Again, as deceased was not doing duty for the company, but was pursuing his own affairs only at the time of his death, he was not in that relationship of fellow service with the engineer or operatives of the special train which enables his administratrix to recover, relying upon the fellow servant statute of the state of Oregon, approved February 10, 1903, entitled “An act imposing upon railroad corporations liability for injury to their employees in certain cases.” In Railroad Co. v. Wade, 35 South. 863, 46 Fla. 197, a wife sued for damages for the death of her husband. The deceased was killed near the eastern boundary of a village in a collision between a hand car and a locomotive. In that case the facts showed that the engine was being run backwards in the night, and it was contended that it did not have proper lights and was running at an unusual rate of speed. The deceased was employed as a member of a bridge gang, but had been discharged for the day, and had borrowed the hand car he was upon from the foreman of the crew of which he was a member. But the court held there could be no recovery, basing its decision upon the ground that the deceased at the time of the accident was not on duty, and was not a fellow servant with the trainmen, and that no relationship of master and servant existed.

In conformity with the views expressed, our opinion is that the relationship of master and servant, and that of fellow servants, and the legal principles applicable thereto, are without the case, and that consequently the action resolves itself into the ordinary one where a plaintiff seek's to recover damages for the death of a person, resulting from the fault or negligence of another. Judged from this standpoint, under firmly established principles, the plaintiff must fail, for the reason that the undisputed evidence permits of no deduction other than that deceased was guilty of fault which directly contributed to the accident which resulted in his death. A railroad company must necessarily have an exclusive right to use its tracks (subject to certain legal rights of the public at crossings), and cannot ordinarily be held responsible for a failure of its engineers to anticipate that at night, between stations and away from crossings, there are persons using hand cars upon the rails without signals of any kind.

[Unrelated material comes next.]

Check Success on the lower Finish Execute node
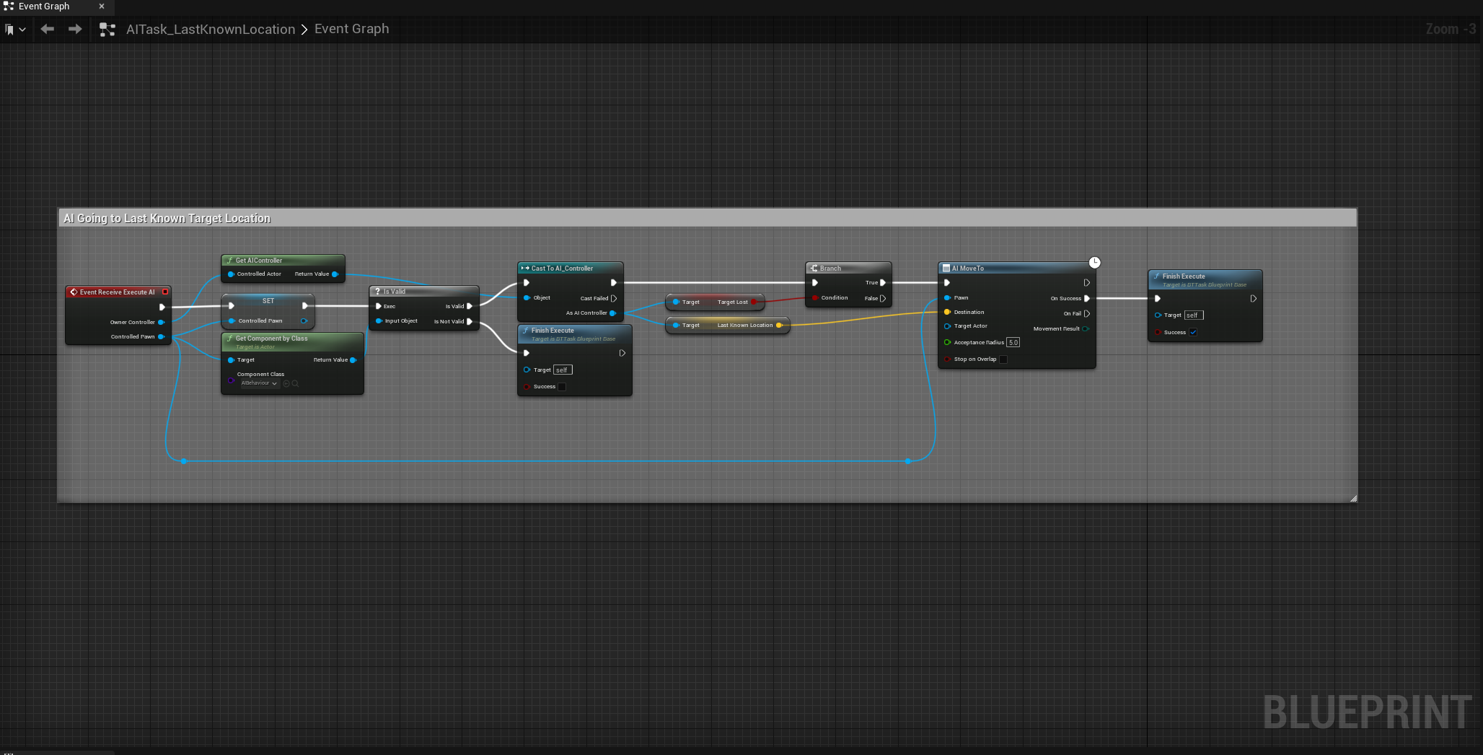The image size is (1483, 755). pyautogui.click(x=563, y=386)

Conceding that the company in this case was negligent in some respects, as heretofore stated, nevertheless its train was lawfully upon its tracks when deceased was killed; while the deceased was negligent in using the tracks at all by going voluntarily upon them in the night, for his own business, with a hand car, and without a light. His situation was one of great peril, which carried with it all risk of safety. He ought to have used the utmost vigilance to protect himself against possible approaching trains. He was familiar with railroads, and, as a bridge foreman, knew that a special train might come very unexpectedly. Northern Pacific Railway Co. v. Jones, 144 Fed. 47, 75 C. C. A. 205.